Давайте и мы пройдемся вслепую. Оставим наши глаза на ледяном блюде, дабы впредь не кичилась Санта Лусия.

Да и с какой стати при встрече с городом полагаться лишь на глаза, а не на вкус или обоняние? Медовый пряник с орехами и миндальное пирожное и ванильный бисквит из Лаухара скажут о Гранаде не меньше, чем изразец или мавританская арка, а толедский марципан с его немыслимой оторочкой из бисерного аниса и слив, изобретенный поваром Карла Пятого, выдает германскую сущность императора больше, чем его рыжая бородка. И если собор навсегда пригвожден к той старине, чей стертый облик вечен и недоступен сегодняшнему дню, то песенка перелетает оттуда к нам одним прыжком, живая и трепетная, как лягушонок, и свежесть ее печалей и радостей – не меньшее чудо, чем проросшее зернышко из гробницы фараона. Итак, давайте вслушаемся в Гранаду.

У года, как известно, четыре времени – зима, весна, лето и осень.

У Гранады – две реки, восемьдесят колоколен, четыре тысячи водостоков, пятьдесят родников, тысяча один фонтан и сто тысяч жителей. Кроме того, фабрика струнных инструментов и магазин, где торгуют роялями и губными гармошками, но главное – бубнами. И, наконец, места отдохновения, два для песен – Салон и Альгамбра, и одно для слез – Аллея Печали, квинтэссенция европейского романтизма, а в довершение – целое войско пиротехников, которые строят свои потешные башни в зеркальной манере Львиного дворика, где стоячая геометрия воды заражена львиной яростью.

Горная гряда, то скальная, то снежная, то призрачно-зеленая, высится над песнями – и, бессильные взлететь, они падают на черепичные кровли, сгорают в лучах или задыхаются в сухих колосьях июля.

Эти песни – лицо города, и по ним узнается его пульс.

Приближаешься, и первое, что улавливаешь, – это запах донника и мяты, запах трав, истоптанных копытами мулов, коней и волов, разбредшихся по всей гранадской долине. Второе – это звук воды. Не шальной воды, бегущей куда вздумается. Не шумливой, но ритмичной воды, мерной, точной, спрямленной геометрическим руслом и сверенной с нуждами полива. Той, что поит и поет в долине, и той, что страдает и стонет, полная крошечных светлых скрипок, там наверху, в садах Хенералифе.
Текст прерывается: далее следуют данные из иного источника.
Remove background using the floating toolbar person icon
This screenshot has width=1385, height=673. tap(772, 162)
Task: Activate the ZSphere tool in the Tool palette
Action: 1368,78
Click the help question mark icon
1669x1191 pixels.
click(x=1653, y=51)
В ней нет игры. Игра – для Версаля, где вода – это зрелище, чрезмерное, как море, парадный архитектурный ансамбль, не способный петь. Вода Гранады служит утолению жажды. Она живет и едина с теми, кто пьет ее или слушает ее или хочет умереть в ней. Она познает агонию фонтана, чтобы упокоиться в водоеме. Это о ней сказал Хуан Рамон Хименес:

Какая пытка – терпеть и бредить освобожденьем, и с вечными тупиками бороться, как с наважденьем, и лбом упираться в стену и биться о камень косный! И только в последнем сне увидеть себя бесслезной…

Помимо того, есть еще две долины. Две реки. В них вода не поет, там уже смутный шум, туман, перемешанный струями ветра, который шлют горы. Это Хениль, опушенный тополями, и Дарро, окаймленный ирисами.

Но все в меру, все в лад человеку. Вода и Ветер малыми дозами – лишь необходимое слуху. В этом особость и очарование Гранады. Все для внутреннего убранства – крошечный дворик, крохотная песня, миниатюрная вода и ветер, танцующий на ладони.

Кантабрийское море или гулкий ветер, низвергнутый скалами Ронды, пугают гранадца, замершего, замкнутого, заключенного в раму своего окна. Приручены ветер и вода, ибо кипение стихий ломает людской звукоряд и сметает, истощает человеческую личность, которая не может взять верх и утрачивает свой кругозор и мечту. Гранадец все видит в перевернутый бинокль. Поэтому Гранада не дала героев, поэтому Боабдиль, самый прославленный из ее сыновей, уступил ее кастильцам, поэтому веками она ищет убежища взаперти, у своих крохотных очагов, разрисованных луной.

Гранада создана для музыки, потому что это пленный город, заточенный в горах, город, где мелодию шлифуют, хоронят и длят стены и скалы. Музыка – наследие городов замкнутых. Севилья, и Малага, и Кадис ускользают через портовые ворота, у Гранады же нет иного выхода, кроме надмирной звездной гавани. Она затворница, чуткая к ритмам и отголоскам, – и сама как мелодия.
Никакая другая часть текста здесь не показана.